This package wraps [`lerobot/diffusion_pusht`](https://huggingface.co/lerobot/diffusion_pusht)
with a `rskill.yaml` manifest. It does **not** copy model weights.
## Upstream model
| Field | Value |
| --- | --- |
| Source repo | [`lerobot/diffusion_pusht`](https://huggingface.co/lerobot/diffusion_pusht) |
| Paper | [arxiv:2303.04137](https://arxiv.org/abs/2303.04137) — *Diffusion Policy: Visuomotor Policy Learning via Action Diffusion* (Chi et al., 2023) |
| License | Apache-2.0 |
| Parameters | ~263 M (1-D U-Net) |
| Action chunk | 8 (within horizon 16) |
| Denoising | 100 DDPM steps per chunk |
| Benchmark | PushT (`gym_pusht`, `pymunk` 2-D rigid-body) |
Per-chunk inference is dominated by the 100-step denoising loop; cached
pops are essentially free, so this is the extreme test of the
queue-drain contract in `ChunkedExecutor`.
## Supported robots
| Robot | Embodiment tag | Status | Notes |
| --- | --- | --- | --- |
| PushT 2-D pseudo-robot (`gym_pusht/PushT-v0`) | `pusht`, `lerobot` | ✓ sim | 2-D end-effector pushing a T block on a 512 × 512 px canvas |
## Sensors required
| Key | Type | Resolution | Format |
| --- | --- | --- | --- |
| `observation.image` | RGB camera | 96 × 96 | `float32` |
PushT predates the multi-cam `observation.images.cameraN` convention and
exposes the raw key `observation.image`.
## Manifest summary
| Field | Value |
| --- | --- |
| `name` | `OpenRAL/rskill-diffusion-pusht` |
| `version` | `0.1.0` |
| `license` | `apache-2.0` |
| `role` | `s1` |
| `embodiment_tags` | `pusht`, `lerobot` |
| `runtime` / `quantization.dtype` | `pytorch` / `fp32` |
| `weights_uri` | `hf://lerobot/diffusion_pusht` |
| `latency_budget.per_chunk_ms` | 1 250 ms (warm full-chunk ≈ 1 756 ms on RTX 4070 Laptop, dominated by DDPM) |
| `latency_budget.warmup_ms` | 10 000 ms |
| `latency_budget.load_ms` | 30 000 ms |
| `commercial_use_allowed` | `true` |
Full schema: `openral_core.RSkillManifest` —
`python/core/src/openral_core/schemas.py`.
## Reproduction
```bash
git clone https://github.com/OpenRAL/openral && cd OpenRAL
just bootstrap && uv sync --all-packages --group sim
# End-to-end via the canonical SimEnvironment config (CPU is enough):
just sim-diffusion-pusht
# which runs:
# openral sim run --config scenes/benchmarks/diffusion_pusht.yaml --save-video
# Sim test (gym_pusht + pymunk):
uv run pytest tests/sim/test_pusht_2d_diffusion_pusht.py -v -m sim
```
## License
This rSkill package (`rskill.yaml`, `README.md`) is **Apache-2.0** to
match the upstream weights.
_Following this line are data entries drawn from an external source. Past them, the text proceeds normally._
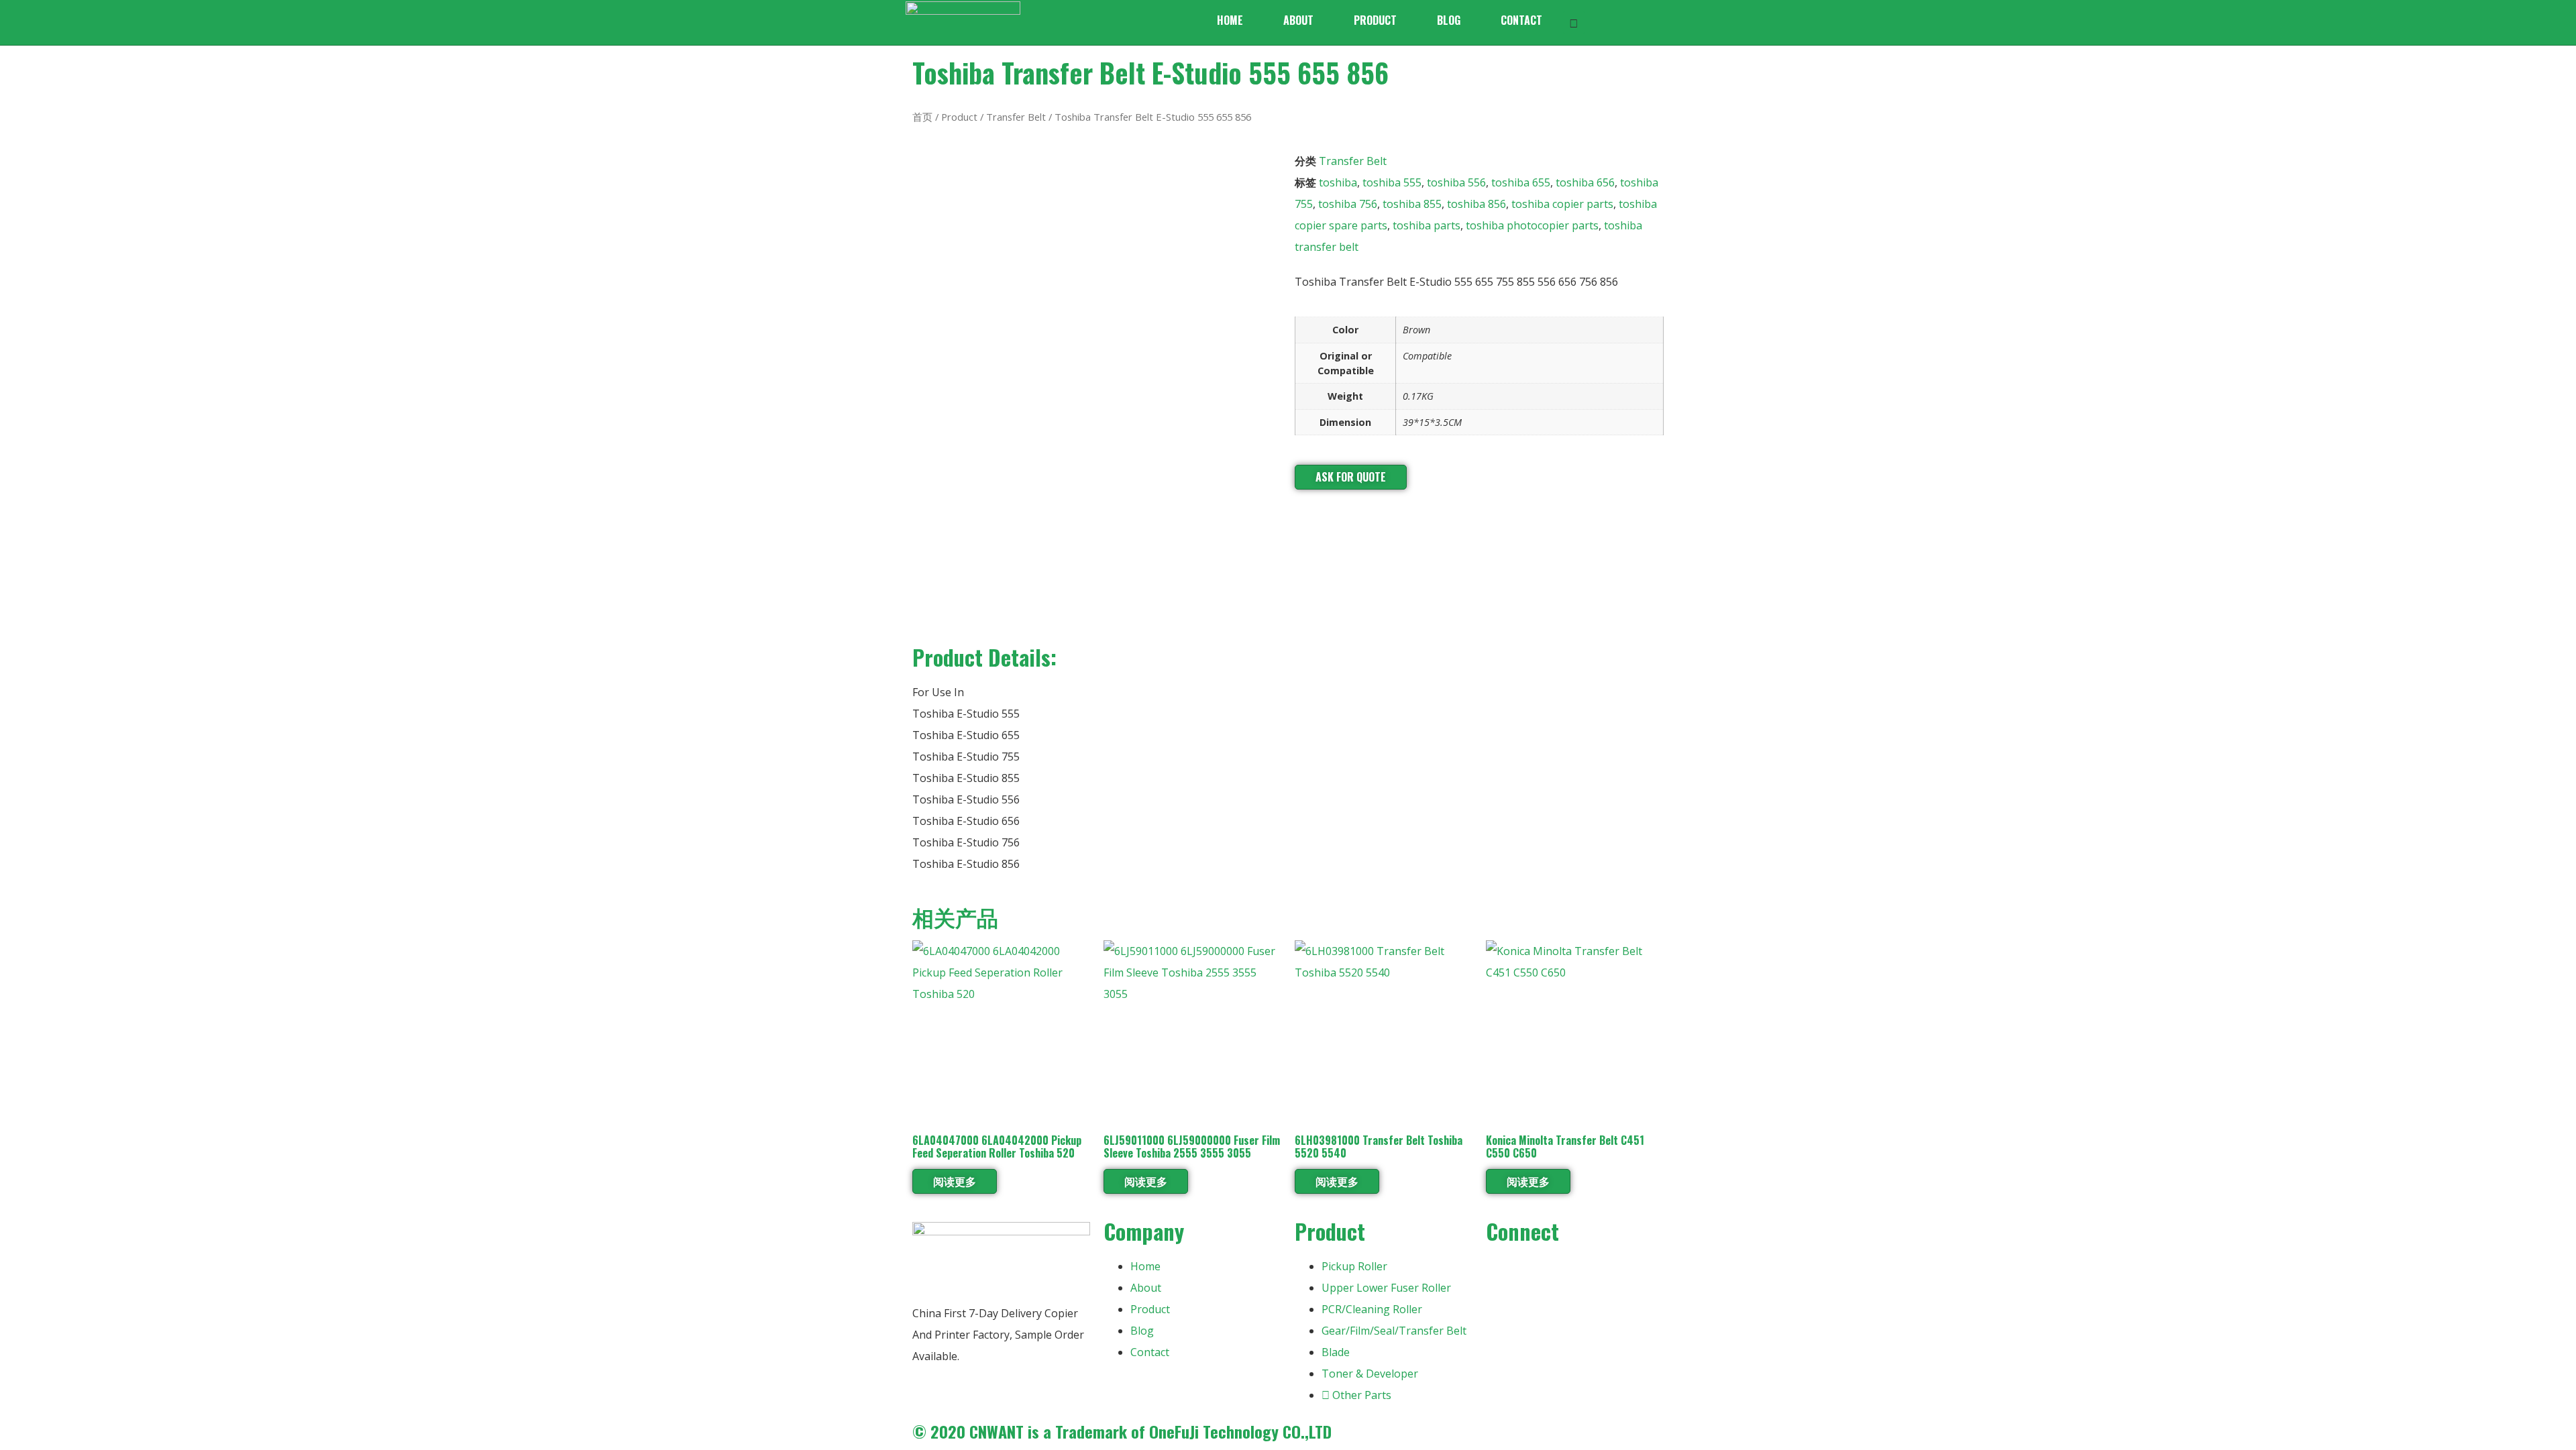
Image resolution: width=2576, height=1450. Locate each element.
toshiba (1338, 182)
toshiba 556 (1456, 182)
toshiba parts (1426, 225)
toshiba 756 (1347, 204)
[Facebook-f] (1502, 1272)
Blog (1448, 20)
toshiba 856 (1476, 204)
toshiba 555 (1391, 182)
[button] (1574, 22)
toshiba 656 (1585, 182)
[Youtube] (1539, 1272)
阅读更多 (954, 1181)
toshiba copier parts (1562, 204)
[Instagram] (1575, 1272)
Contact (1521, 20)
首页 (922, 116)
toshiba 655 (1520, 182)
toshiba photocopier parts (1532, 225)
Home (1230, 20)
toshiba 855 (1412, 204)
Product (1375, 20)
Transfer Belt (1016, 116)
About (1298, 20)
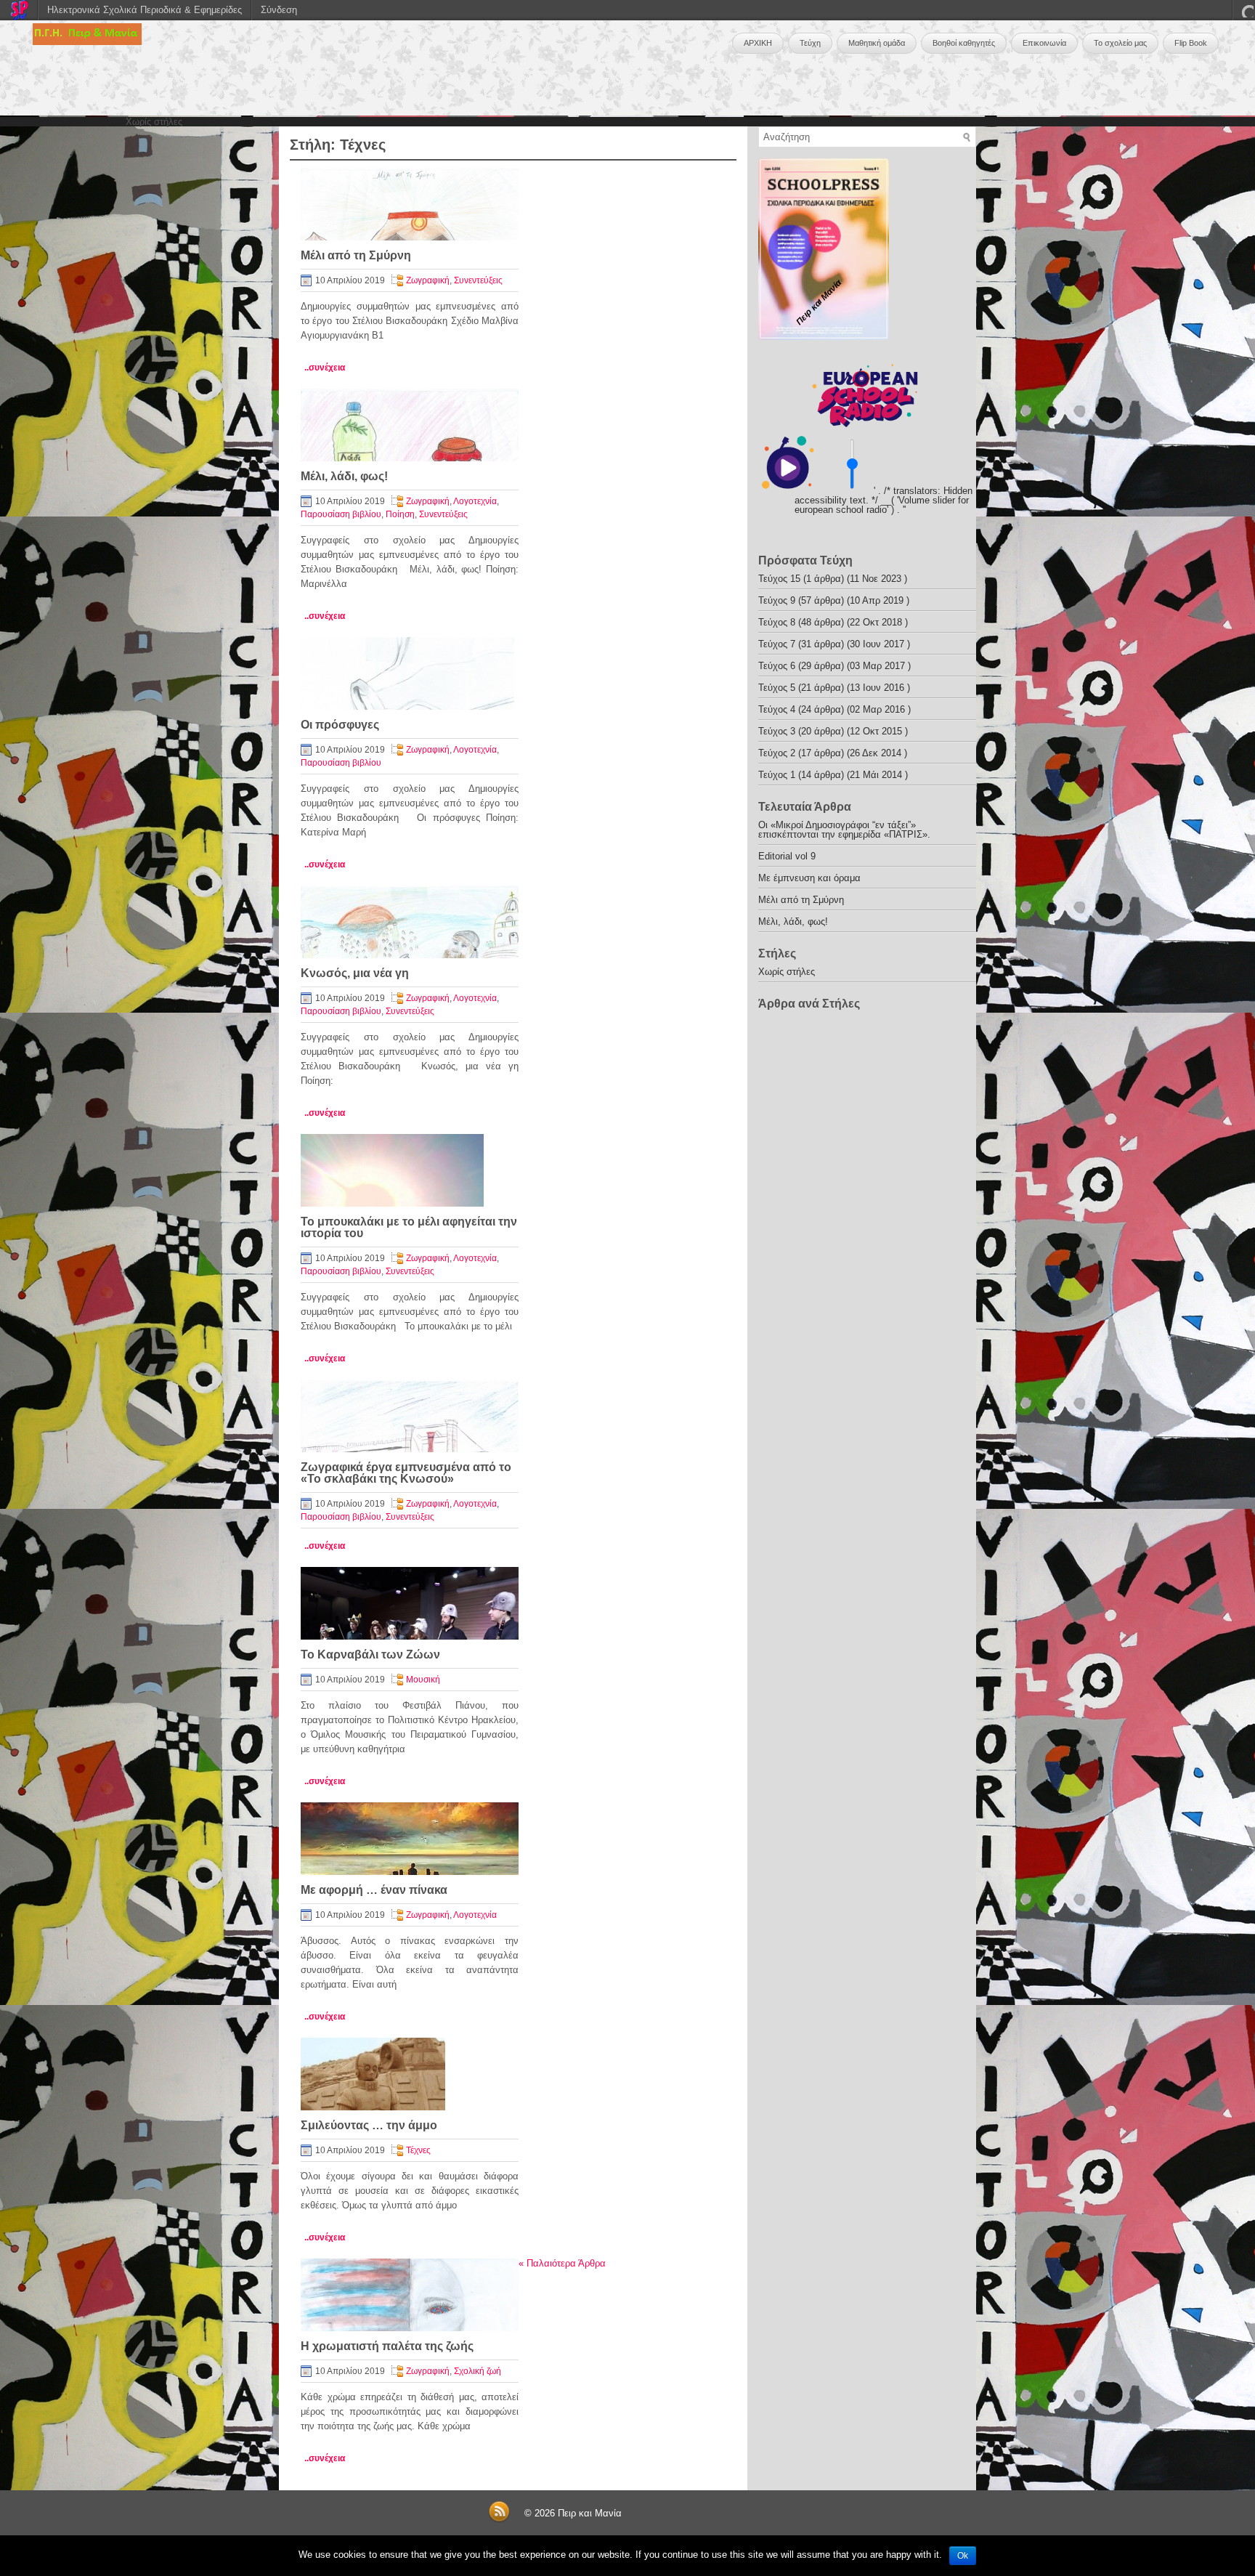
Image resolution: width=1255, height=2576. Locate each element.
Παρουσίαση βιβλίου (341, 514)
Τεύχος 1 (776, 774)
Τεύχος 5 (776, 687)
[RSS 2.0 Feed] (499, 2519)
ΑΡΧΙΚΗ (758, 43)
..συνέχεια (324, 367)
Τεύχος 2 (776, 753)
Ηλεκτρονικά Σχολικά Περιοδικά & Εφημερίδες (144, 9)
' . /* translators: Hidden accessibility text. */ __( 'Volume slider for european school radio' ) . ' (883, 500)
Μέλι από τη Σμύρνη (356, 255)
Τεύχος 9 (776, 600)
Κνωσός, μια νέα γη (355, 973)
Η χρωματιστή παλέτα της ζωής (387, 2346)
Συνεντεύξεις (478, 280)
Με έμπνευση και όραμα (809, 877)
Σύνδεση (279, 9)
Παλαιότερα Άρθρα (562, 2263)
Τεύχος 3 (776, 731)
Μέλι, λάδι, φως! (344, 476)
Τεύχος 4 (776, 709)
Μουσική (423, 1679)
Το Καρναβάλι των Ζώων (370, 1654)
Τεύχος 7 (776, 644)
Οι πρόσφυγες (340, 724)
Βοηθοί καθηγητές (964, 43)
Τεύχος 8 (776, 622)
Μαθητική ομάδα (876, 43)
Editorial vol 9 (787, 856)
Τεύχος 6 (776, 665)
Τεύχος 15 (779, 578)
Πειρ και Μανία (590, 2513)
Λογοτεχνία (475, 501)
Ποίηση (400, 514)
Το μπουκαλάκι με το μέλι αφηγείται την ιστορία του (409, 1227)
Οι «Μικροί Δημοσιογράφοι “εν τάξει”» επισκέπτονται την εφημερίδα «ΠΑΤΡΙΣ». (844, 829)
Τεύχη (810, 43)
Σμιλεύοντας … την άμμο (369, 2125)
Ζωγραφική (428, 280)
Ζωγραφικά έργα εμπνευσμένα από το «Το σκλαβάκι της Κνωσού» (406, 1473)
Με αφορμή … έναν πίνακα (374, 1890)
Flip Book (1190, 43)
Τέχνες (418, 2150)
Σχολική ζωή (477, 2371)
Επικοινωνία (1044, 43)
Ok (962, 2556)
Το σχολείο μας (1120, 43)
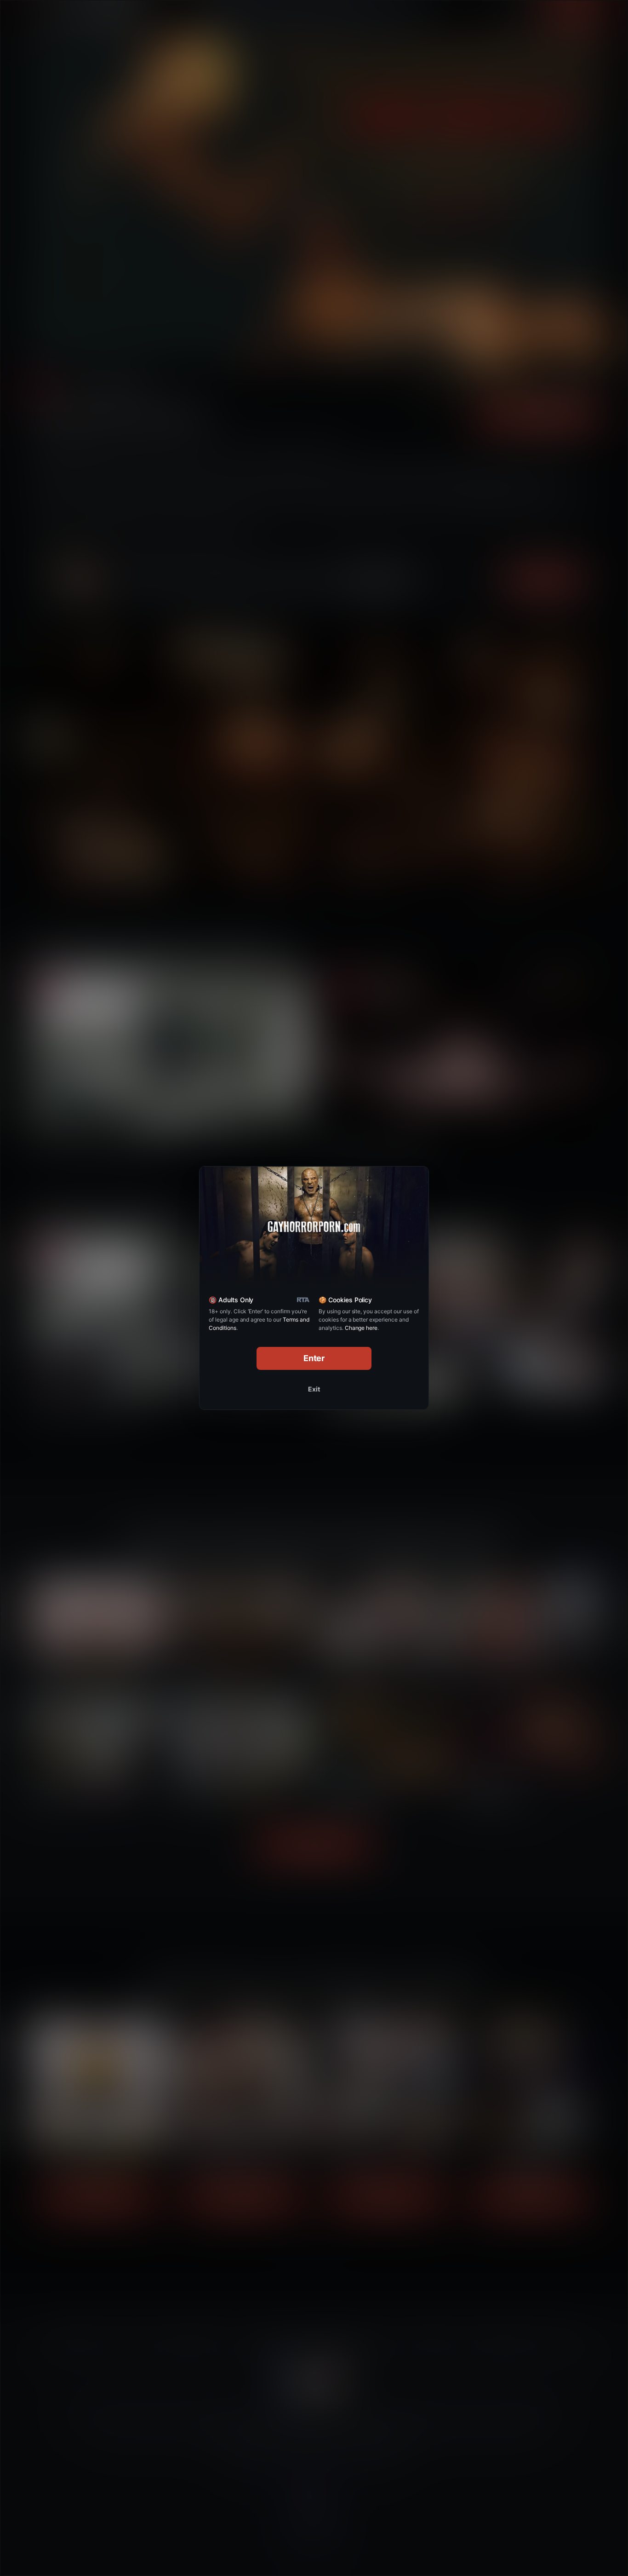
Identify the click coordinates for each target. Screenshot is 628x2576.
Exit (314, 1389)
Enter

Commercial use is allowed
(`commercial_use_allowed: true`).
## See also
- [`robots/pusht_2d/README.md`](../../robots/pusht_2d/README.md) — RobotDescription manifest.
- [`scenes/benchmarks/diffusion_pusht.yaml`](../../scenes/benchmarks/diffusion_pusht.yaml) — paired SimEnvironment config.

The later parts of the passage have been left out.